Flight Over Denver Squeezed Snowflakes Out Of Clouds

A regional jet left a trail of snow in its wake as it landed at Denver International Airport

Planes and precipitation typically don't mix well, leading to frustrating delays and violent turbulence. However, the roles can be reversed every so often. A flight landing in Denver, Colorado last Saturday night provoked light snowfall just by flying through cloud cover on its approach to the runway.

A single fight was responsible for the snowfall. United Flight 5528, a SkyWest Airlines-operated regional flight, was landing in the Mile High City after a two-hour, 30-minute flight from Williston Basin International Airport in North Dakota. While the snowfall was light and didn't accumulate into a measurable amount on the ground, it was certainly visible on weather radar. The patterns appeared like a neon-green smoke trail following the jet's approach. The Washington Post explained the phenomenon:

As the airplanes made final approach, they flew through a cloud of supercooled water droplets — or water droplets that remain liquid even at temperatures below freezing. That's because the droplets had nothing to freeze onto to become snowflakes — until the airplanes flew through.

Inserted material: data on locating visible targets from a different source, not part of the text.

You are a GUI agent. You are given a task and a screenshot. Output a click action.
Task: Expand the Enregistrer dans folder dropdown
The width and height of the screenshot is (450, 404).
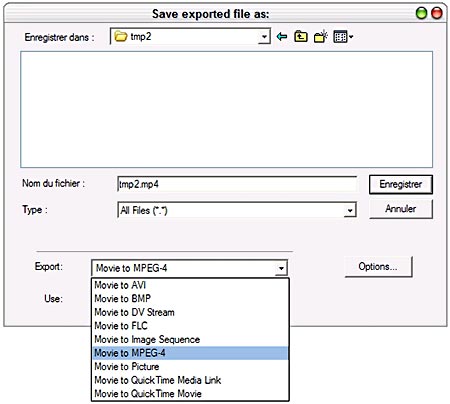tap(264, 36)
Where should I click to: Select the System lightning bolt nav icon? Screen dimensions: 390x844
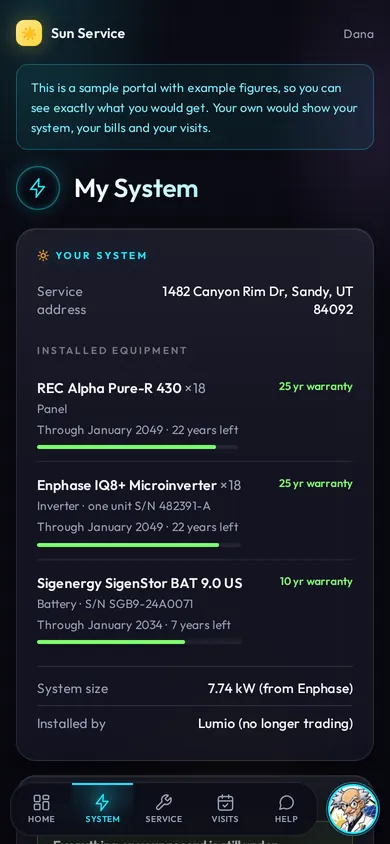(x=102, y=803)
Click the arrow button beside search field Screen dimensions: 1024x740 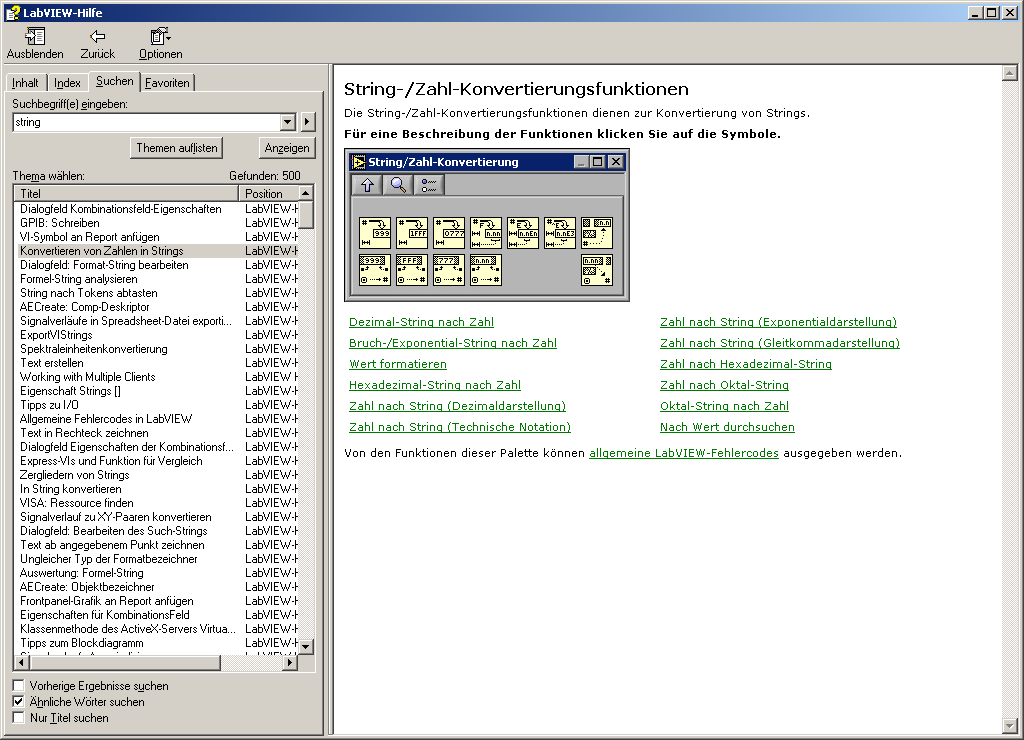coord(308,122)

Aircraft have inherently dirty combustion, with small amounts of microscopic particulates ejected out of the engines along with exhaust. Those itty-bitty specks of metal, hydrocarbons and sooty material can act as condensation nuclei, or embryos for water droplets to collect onto and freeze. The result? Lab-grown snowflakes of a sort, albeit unintentional.

The ejection of condensation nuclei into the atmosphere via airplanes is the same basic premise behind the idea of cloud seeding.

While cloud seeding isn't a new discovery, it's not as simple as United Flight 5528 makes it seem. A recent Government Accountability Office report detailed how government efforts burned money for 50 years attempting to seed clouds intentionally. The State of Utah is spending $12 million per year without significantly impacting the weather.